Code for ICASSP2023: Ancient Chinese Word Segmentation and Part-of-Speech Tagging Using Distant Supervision (Word Alignment)
we propose a novel augmentation method of ancient Chinese WSG and POS tagging data using word alignment over parallel corpus
1、Get the raw unlabelled data:
(1) Download the data from https://github.com/NiuTrans/Classical-Modern;
(2) Rename the folder “双语数据” to “bitext” and place it under folder "ACDS";
(3) Get modern Chinese sentences ("src") and ancient Chinese sentences ("tgt")
python make_data.py
(4) Shuffle modern Chinese sentences and ancient Chinese sentences to get "src_shuf" and "tag_shuf".
python shuffle_data.py
(5) Get the segmented、pos tagged modern Chinese data "src_shuf_seg、src_shuf_pos" by LTP (https://github.com/HIT-SCIR/ltp) and single- character splited ancient Chinese data "tgt_shuf_seg"
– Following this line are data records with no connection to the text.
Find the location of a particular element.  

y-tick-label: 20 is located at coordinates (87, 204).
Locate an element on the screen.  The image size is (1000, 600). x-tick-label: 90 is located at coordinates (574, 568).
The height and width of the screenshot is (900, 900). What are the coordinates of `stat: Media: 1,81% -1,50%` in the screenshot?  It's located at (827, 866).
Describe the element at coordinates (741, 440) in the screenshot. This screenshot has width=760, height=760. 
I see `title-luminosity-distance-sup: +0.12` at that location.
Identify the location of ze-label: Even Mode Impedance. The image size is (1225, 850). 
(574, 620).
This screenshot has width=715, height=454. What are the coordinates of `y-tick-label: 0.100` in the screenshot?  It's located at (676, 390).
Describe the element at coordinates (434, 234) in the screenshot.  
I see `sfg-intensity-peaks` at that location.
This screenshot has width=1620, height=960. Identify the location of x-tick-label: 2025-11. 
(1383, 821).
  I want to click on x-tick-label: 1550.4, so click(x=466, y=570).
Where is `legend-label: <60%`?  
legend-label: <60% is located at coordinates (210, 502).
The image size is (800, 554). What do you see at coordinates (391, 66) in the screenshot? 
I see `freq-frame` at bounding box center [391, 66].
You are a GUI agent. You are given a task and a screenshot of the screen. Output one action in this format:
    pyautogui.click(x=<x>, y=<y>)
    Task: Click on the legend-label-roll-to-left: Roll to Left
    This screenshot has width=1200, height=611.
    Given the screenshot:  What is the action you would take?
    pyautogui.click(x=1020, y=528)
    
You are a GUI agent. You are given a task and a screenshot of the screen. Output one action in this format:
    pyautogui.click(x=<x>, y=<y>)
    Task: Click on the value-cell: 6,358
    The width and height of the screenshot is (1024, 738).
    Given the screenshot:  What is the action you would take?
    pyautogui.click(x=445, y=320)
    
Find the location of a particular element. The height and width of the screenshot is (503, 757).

python make_segpos_data.py
1、Download the alignment tool giza:
(1) Download the tool giza from https://github.com/sillsdev/giza-py and put it in "ACDS" as a folder "giza";
(2) Configure the tool giza as described in https://github.com/sillsdev/giza-py.
2、Get the alignment probabilities Get the alignment probabilities between segmented ancient words and single-character splited ancient Chinese words. The output result is file "alignment".
cd giza
python giza.py --source ../src_shuf_seg --target ../tgt_shuf_seg --alignments ../alignment --model ibm4 --m1 10 --mh 10 --m3 10 --m4 10 --include-probs
Get the labelled ancient Chinese data "tgt.shuf.seg_pos".
cd ..
python align-pos_tag_ltp.py
After getting the augmented data "tgt.shuf.seg_pos" from word alignment, you can train the SIKU-RoBerta (https://huggingface.co/SIKU-BERT/sikuroberta) like this repository (https://github.com/farlit/The-first-ancient-Chinese-word-segmentation-and-part-of-speech-tagging-code-and-analysis).
The augmented training dataset is "tgt.shuf.seg_pos"; the annotated training dataset is "zuozhuan_train_utf8"; the validation datasets are "EvaHan_testa_gold" and "EvaHan_testb_gold".
The annotated dataset and validation datasets are from https://github.com/RacheleSprugnoli/LT4HALA/tree/master/2022/data_and_doc.
Our code refers to https://github.com/hemingkx/WordSeg, thanks for their work.